I am trying to search for libc so that I can pass the malloc function to a library.

julia> dlopen("libc")
ERROR: could not load library "libc"
/usr/lib/x86_64-linux-gnu/libc.so: invalid ELF header
Stacktrace:
 [1] #dlopen#3(::Bool, ::Function, ::String, ::UInt32) at /buildworker/worker/package_linux64/build/usr/share/julia/stdlib/v1.1/Libdl/src/Libdl.jl:109
 [2] dlopen at /buildworker/worker/package_linux64/build/usr/share/julia/stdlib/v1.1/Libdl/src/Libdl.jl:109 [inlined] (repeats 2 times)
 [3] top-level scope at none:0

while dllist gives me a different libc is loaded.

julia> dllist()
28-element Array{AbstractString,1}:
 "linux-vdso.so.1"                                                                  
 "/home/sambit/julia-install/julia-1.1.0/bin/../lib/libjulia.so.1"                  
 "/lib/x86_64-linux-gnu/libdl.so.2"                                                 
 "/lib/x86_64-linux-gnu/librt.so.1"                                                 
 "/lib/x86_64-linux-gnu/libpthread.so.0"                                            
 "/lib/x86_64-linux-gnu/libc.so.6"         
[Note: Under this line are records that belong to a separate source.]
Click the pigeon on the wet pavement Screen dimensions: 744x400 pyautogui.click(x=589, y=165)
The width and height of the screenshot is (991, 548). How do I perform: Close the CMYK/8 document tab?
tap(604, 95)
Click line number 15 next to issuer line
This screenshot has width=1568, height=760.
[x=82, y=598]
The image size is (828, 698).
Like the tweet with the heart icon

Should /lib/x86_64-linux-gnu/libc.so.6 not be loaded by dlopen in the first place?

regards,

Sambit

Instead of “libc” you should use “libc.so.6” then it should work.

best regards

Michael

Will check that. But that may be a bit platform specific.

regards,

Sambit

julia> dlopen("libc.so.6")
Ptr{Nothing} @0x00007fbe7ec7b400

works. But I am not fully convinced if this is the right approach. Is the libc6 kind of standard on all Unix platforms Julia supports? In that case it’s fine.

regards,

Sambit

I would assume libc6 is kind of default. Libc 2-5 were released in 90s.

regards,

Sambit

On my laptop with Lubuntu 16.04 libc.so.6 is a link to libc-2.23.so.

best regards

Michael

@mwolff,

There is libc as POSIX standard library version and there glibc which is the GNU libc version. The libc-2.23.so is the glibc version. We cannot rely on that one much as that may vary from system to system.

glibc-2.x is all libc6.

sambit@ubutubu:/lib/x86_64-linux-gnu$ ls -l *libc*
-rwxr-xr-x 1 root root 2030544 Apr 17  2018 libc-2.27.so
...
lrwxrwxrwx 1 root root      12 Apr 17  2018 libc.so.6 -> libc-2.27.so

regards,

Sambit

As far as I know, a new version of libc only changes the link from libc.so.6 to the new version. Or you can create your own local link to the latest version.